■ Dataset
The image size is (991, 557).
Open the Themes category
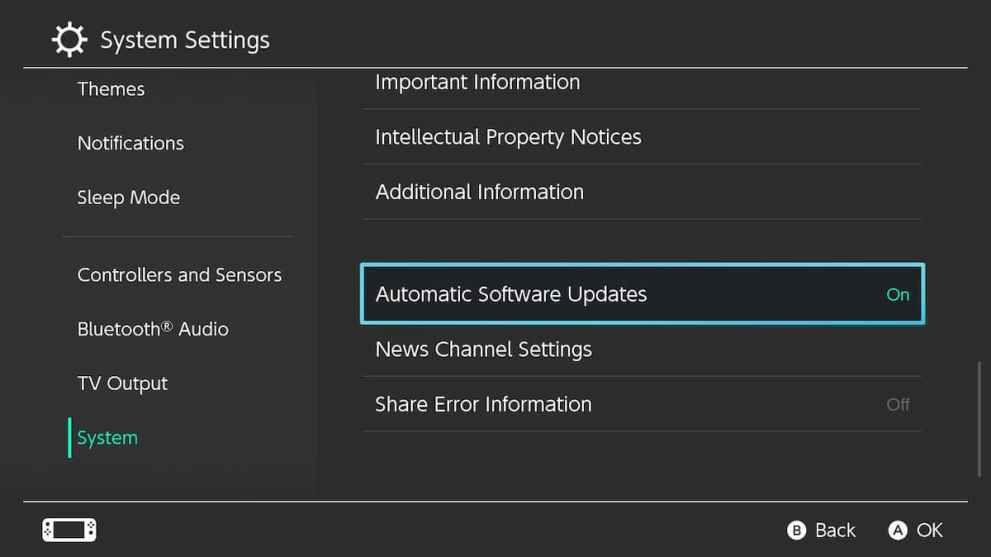pyautogui.click(x=111, y=89)
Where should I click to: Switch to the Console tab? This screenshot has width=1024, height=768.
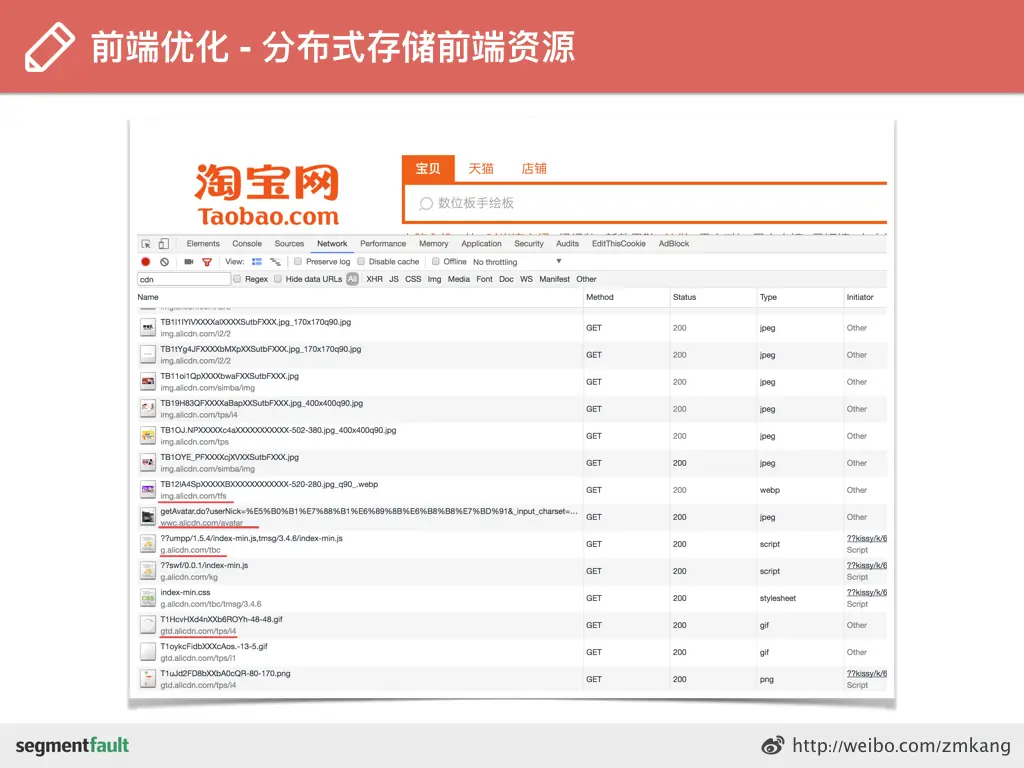(x=247, y=244)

■ What you have to do
A word-for-word transcript of the entries above is needed, with pictures removed.

■ Exercise solution
The image size is (991, 557).
Open the Themes category
pyautogui.click(x=111, y=89)
Where should I click to: Switch to the Console tab? This screenshot has width=1024, height=768.
(x=247, y=244)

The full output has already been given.